214 - En réalité, Hugues Capet avait été sacré roi lui-même, en 987.

215 - Probablement la dot des pays du Midi, apportée à : Louis le Jeune, en 1137, par sa femme, Aliénor de Guienne.

216 - C’est Philippe Auguste qui enleva ces trois provinces à Jean sans Terre, roi d’Angleterre, en 1205 ; mais la Gascogne fut rendue aux Anglais en 1259.

217 - Charles Ier d’Anjou, investi par le pape de la couronne de Naples, qu’il disputa victorieusement à Manfred. Corradin, neveu de ce dernier et dernier prince de la maison de Souabe, voulut reprendre son héritage ; mais il fut trahi à la bataille de Tagliacozzo (1268) et décapité par l’ordre de Charles.

218 - On accusa Charles d’Anjou d’avoir fait mourir Thomas d’Aquin, en 1274 ; mais il n’y a aucune apparence de vérité dans cette affirmation.

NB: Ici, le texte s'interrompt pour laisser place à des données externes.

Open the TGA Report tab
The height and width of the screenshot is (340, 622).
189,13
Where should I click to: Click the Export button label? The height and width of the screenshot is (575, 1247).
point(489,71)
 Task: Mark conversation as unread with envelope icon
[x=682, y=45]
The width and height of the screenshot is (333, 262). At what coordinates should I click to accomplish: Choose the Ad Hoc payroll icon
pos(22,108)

219 - Charles de Valois, frère de Philippe le Bel. Appelé en ltalie par Boniface VIII, il entra dans Florence en 1301, et établit le gouvernement des Noirs, qui bannit et ruina aussitôt les Blancs, au parti desquels appartenait Dante lui-même.

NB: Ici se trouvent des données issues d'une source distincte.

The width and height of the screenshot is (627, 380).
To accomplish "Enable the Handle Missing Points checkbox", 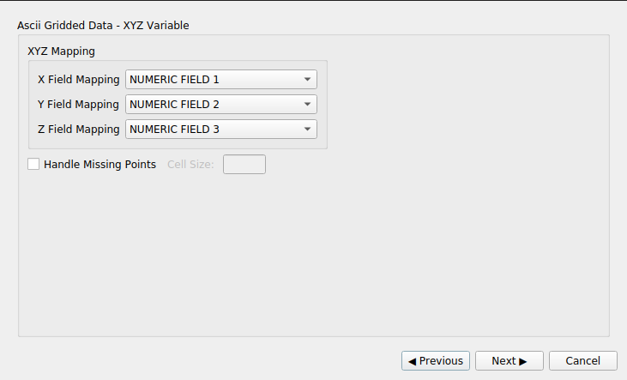I will click(34, 164).
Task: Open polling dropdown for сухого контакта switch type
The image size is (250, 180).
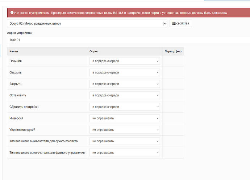Action: (x=125, y=141)
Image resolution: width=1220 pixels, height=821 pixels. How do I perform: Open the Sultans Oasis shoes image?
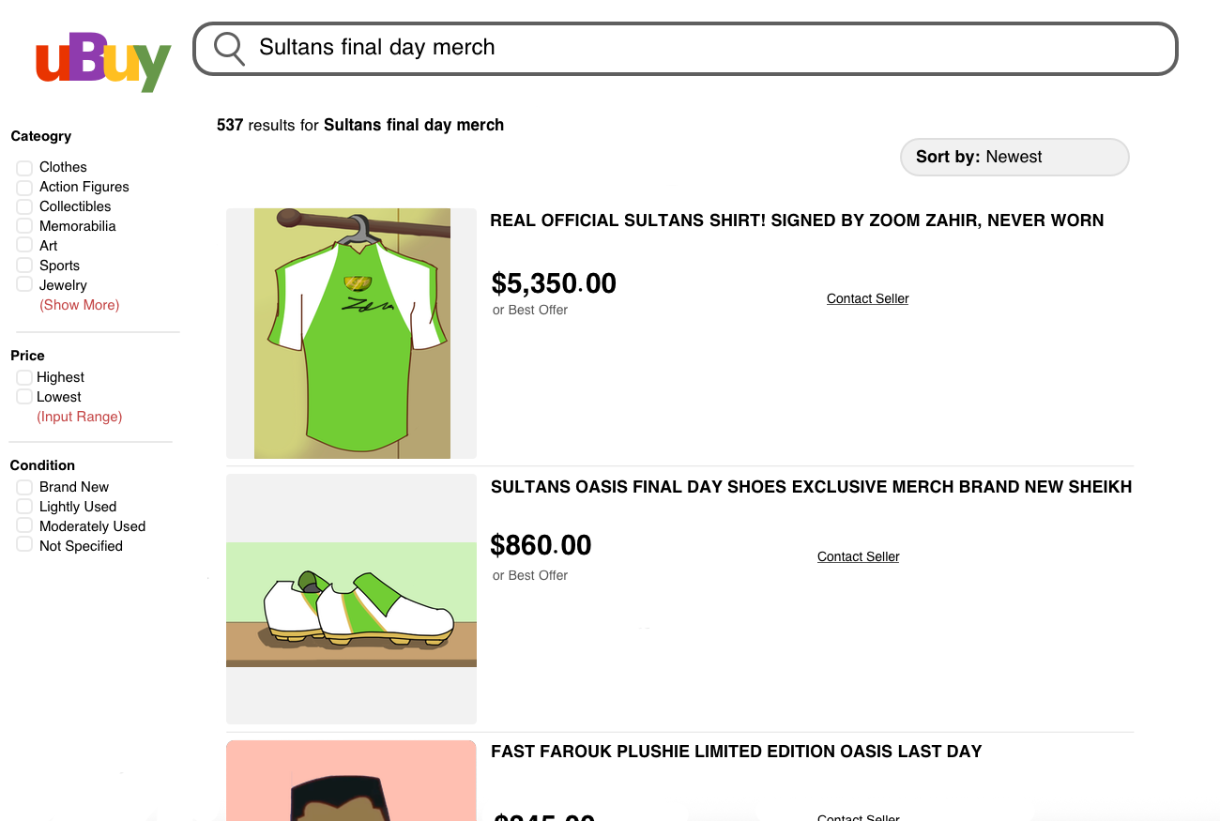coord(352,599)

220 - Charles II d’Anjou, roi de Naples, prisonnier pendant trois ans du roi d’Aragon (1284-1287) ; il maria sa fille, Béatrice, à Azzo VIII, marquis d’Esté (1305), dans des conditions qui firent de ce mariage une affaire pour lui.

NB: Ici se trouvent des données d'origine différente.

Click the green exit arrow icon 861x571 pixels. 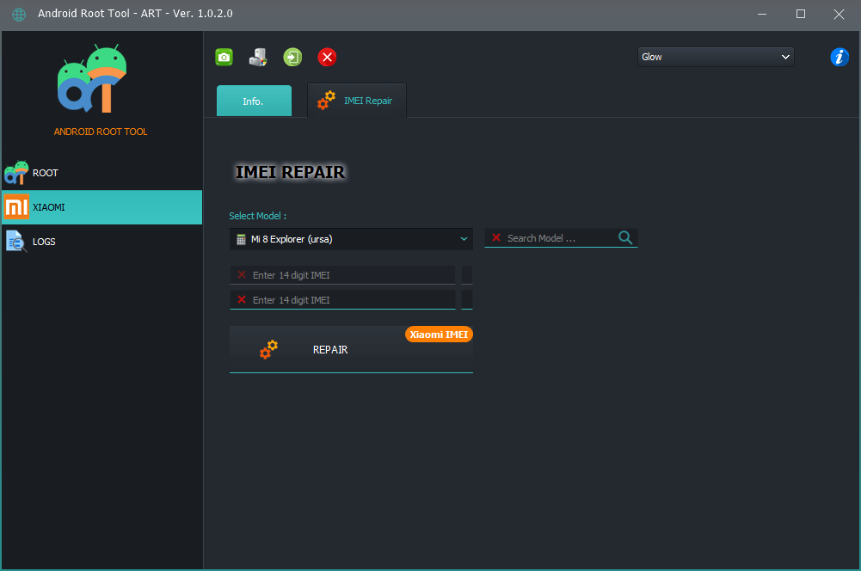[x=292, y=57]

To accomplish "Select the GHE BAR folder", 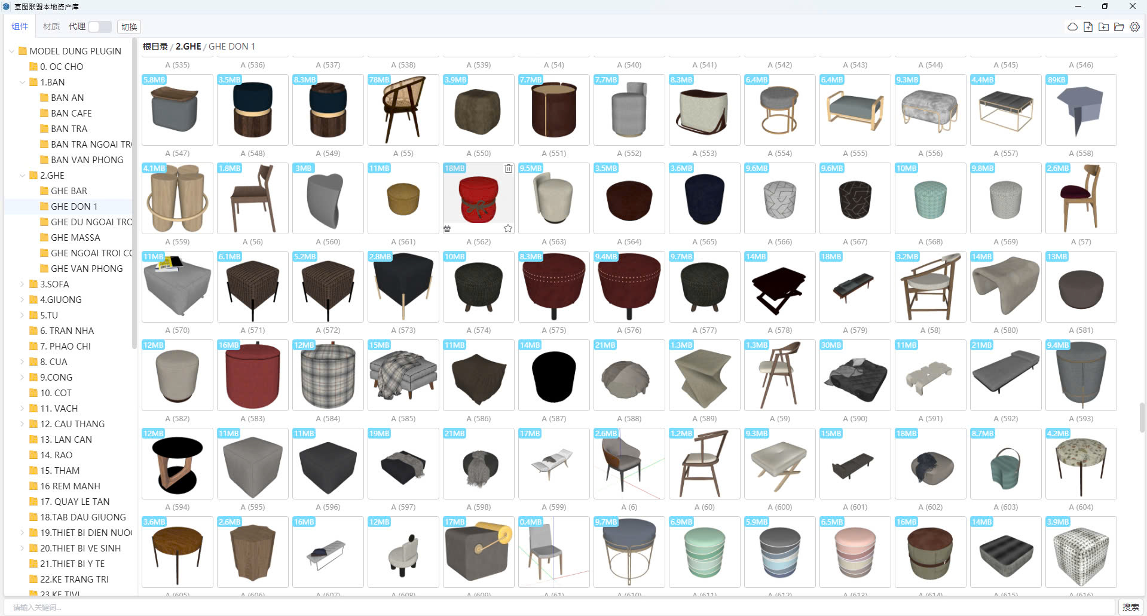I will pos(69,191).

221 - Philippe le Bel envoya Guillaume de Nogaret à Nagni, en septembre 1303, pour s’assurer de la personne du pape Boniface VIII, que Dante détestait d’ailleurs cordialement.

222 - Le procès des Templiers (1305-1312) est cité ici comme une preuve de la cupidité de Philippe le Bel, parce l’Ordre des templiers jouissait d’une grande force et prospérité économique, et que l’on pensait que le roi visait en tout premier lieu à s’approprier leurs biens.

223 - Pygmalion, frère de Didon, assassina son beau-frère Sichée, pour mettre la main sur son trésor.

224 - Acham avait volé une partie du butin fait à Jéricho-il fut tué sur l’ordre de Josué.

225 - Ananie et Saphire moururent pour avoir caché une partie des biens que tout d’abord ils avaient offerts à saint Pierre.

226 - Envoyé par Séleucos pour saisir le trésor du temple de Jérusalem, il fut mis en fuite par les ruades d’un cheval qui apparut miraculeusement.

227 - Polymnestor, roi de Thrace, avait rué son beau-frère pour s’approprier ses richesses.

228 - Marcus Licinius Crassus, tué par ordre de Suréna. Le roi des Parthes, ayant reçu sa tête, lui fit verser de l’or fondu par la bouche, pour calmer sa soif d’or.

229 - Délos était une île flottante, que Neptune avait fait sortir des ondes, pour abriter Latone, poursuivie par Junon, et qui allait donner le jour à Apollon et à Diane, « les deux yeux de la voûte ». C’est Jupiter qui rendit ensuite cette île stable, comme récompense.

230 - Les bergers auxquels les anges l’avaient chanté, pour leur annoncer la naissance du Christ.